##### SOURCE INFORMATION #####

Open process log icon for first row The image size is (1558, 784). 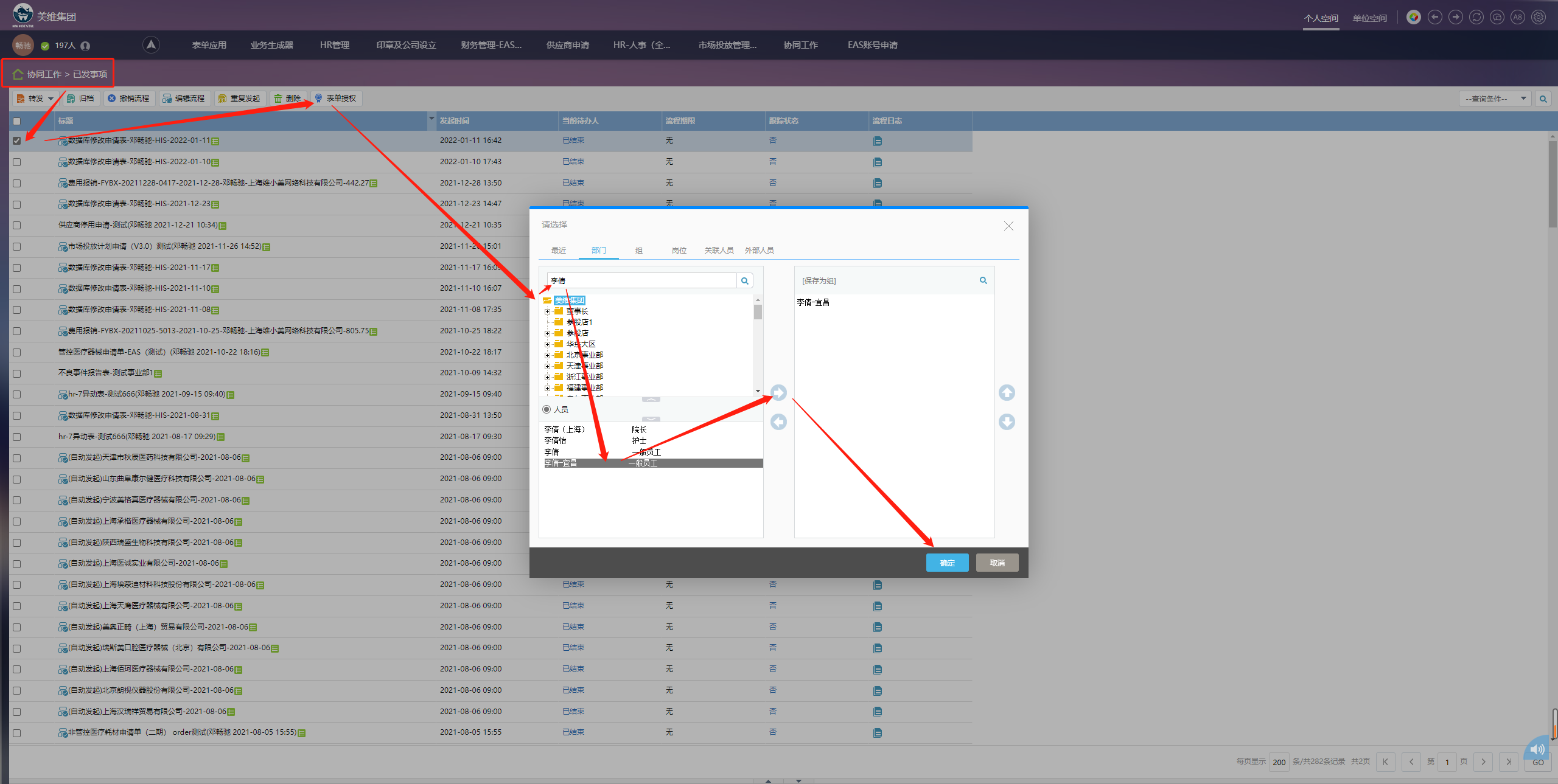click(x=877, y=141)
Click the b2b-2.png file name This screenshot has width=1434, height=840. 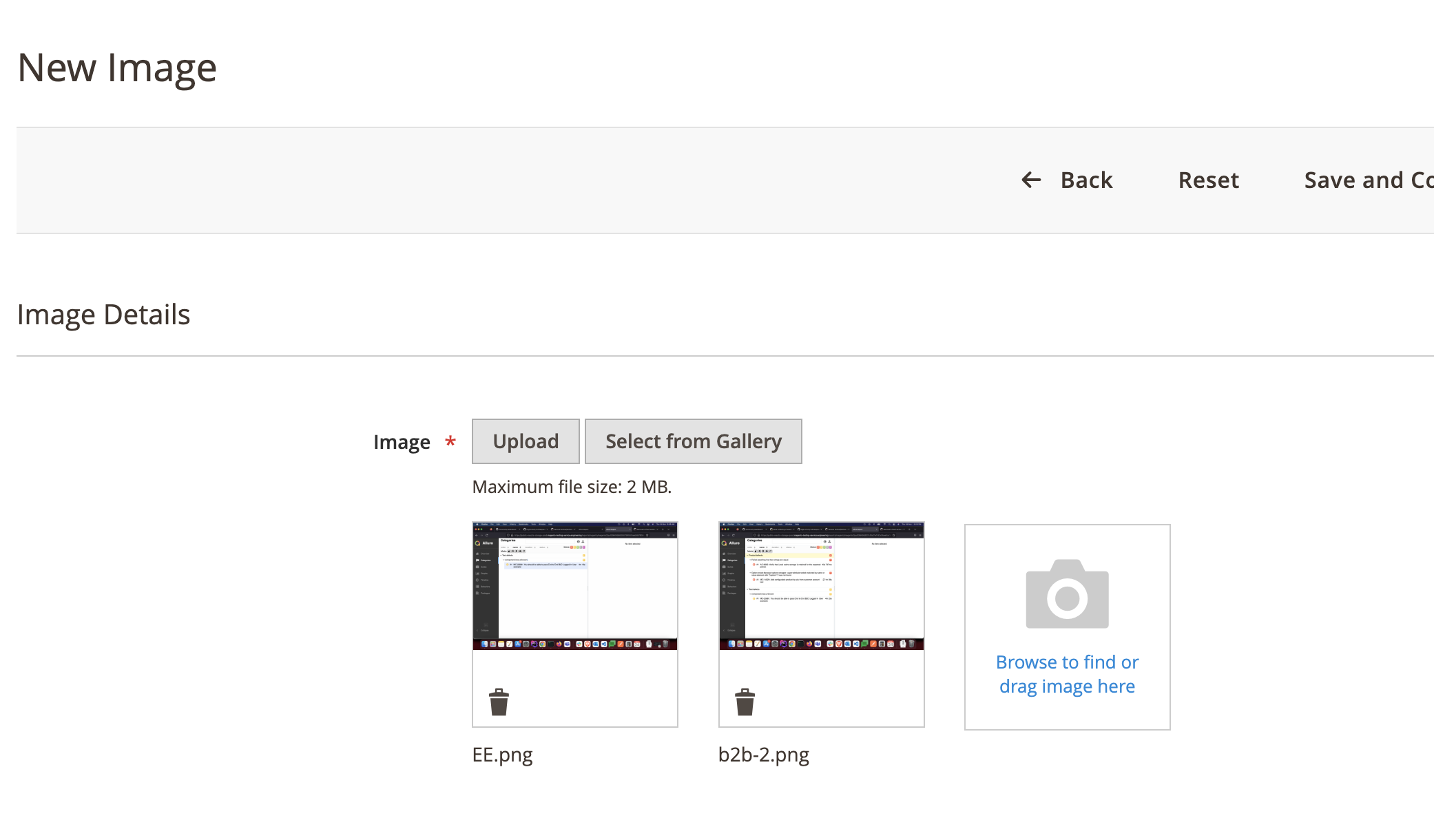coord(763,755)
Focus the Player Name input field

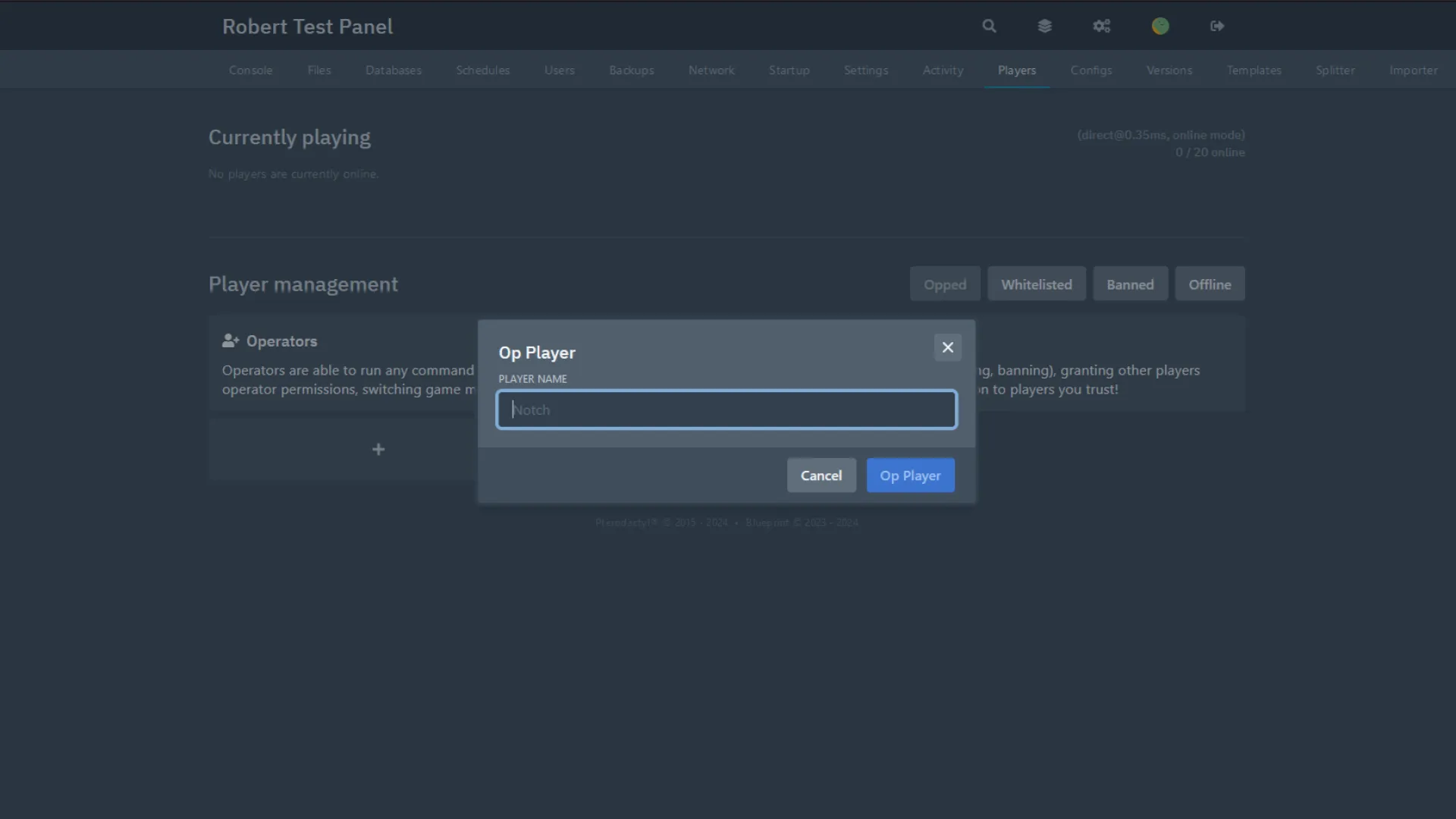point(726,410)
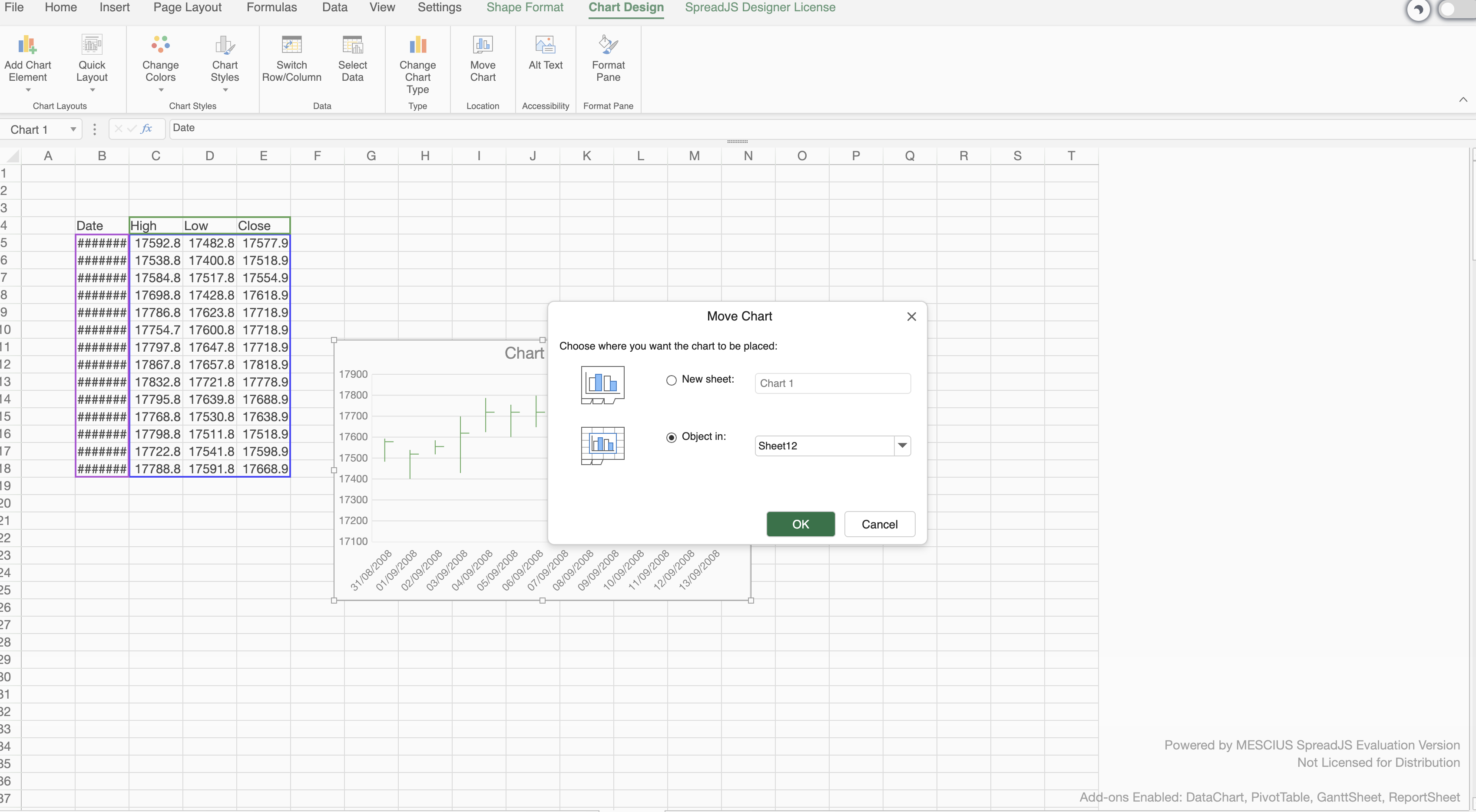Click Cancel in Move Chart dialog
Viewport: 1476px width, 812px height.
click(880, 524)
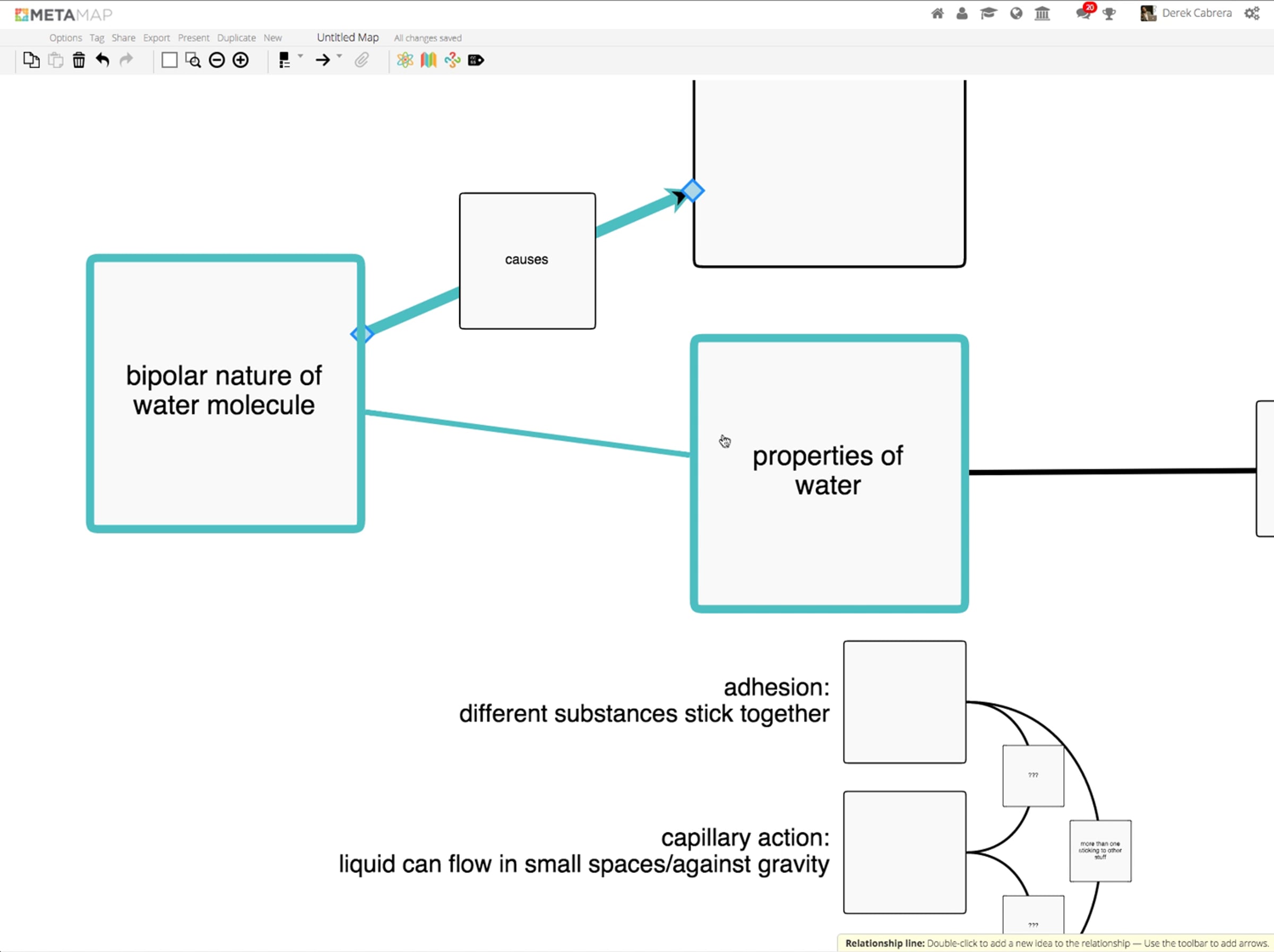Image resolution: width=1274 pixels, height=952 pixels.
Task: Click the graduation cap icon
Action: (x=988, y=13)
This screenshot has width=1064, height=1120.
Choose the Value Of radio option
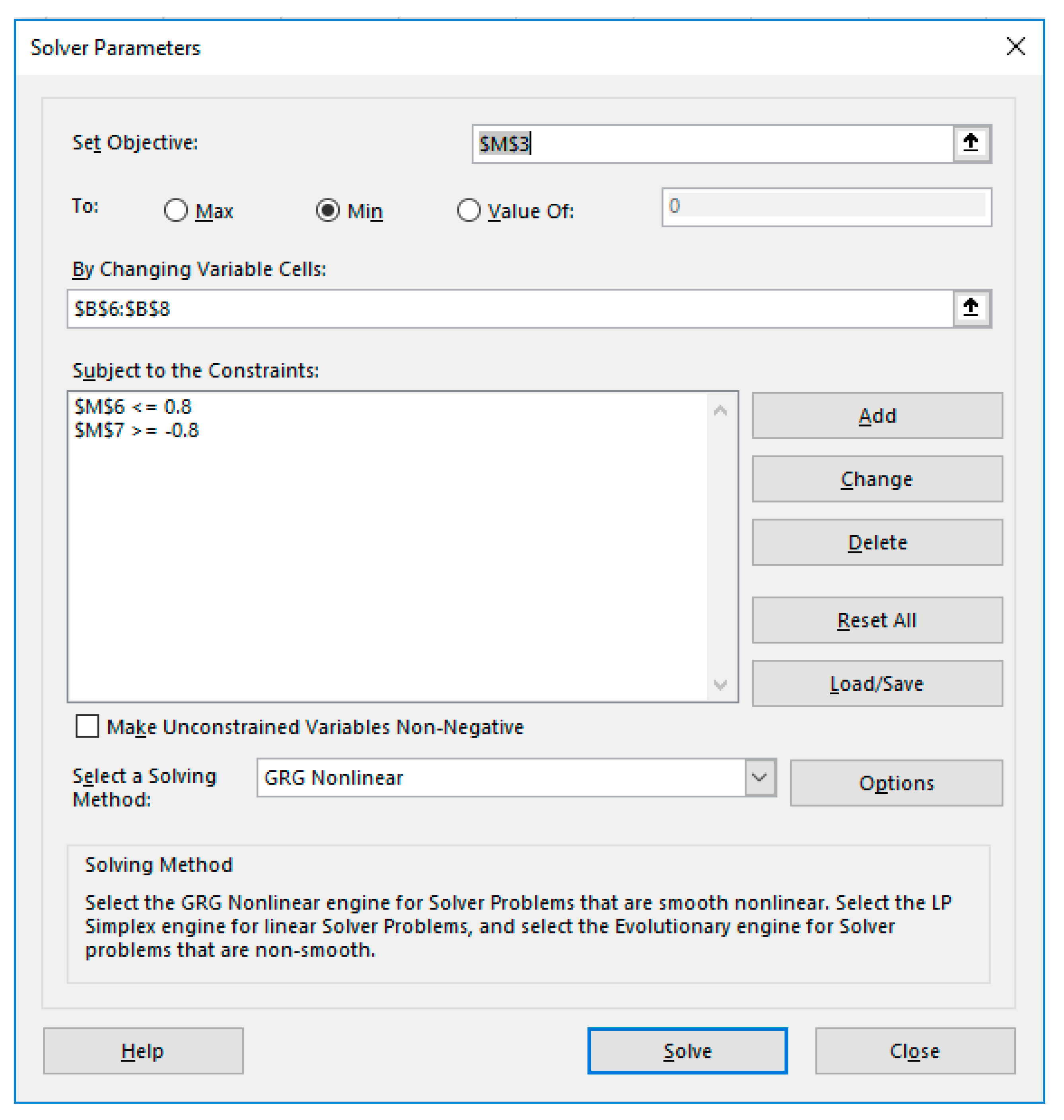click(x=469, y=210)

#####

◆ **YOUR GOAL**
Would you print, exactly as they appear, the lines from the line with "This screenshot has width=1064, height=1120." through the end of the entries above, leaving out the pictures?

◆ **RESPONSE TO THE TASK**
This screenshot has width=1064, height=1120.
Choose the Value Of radio option
click(x=469, y=210)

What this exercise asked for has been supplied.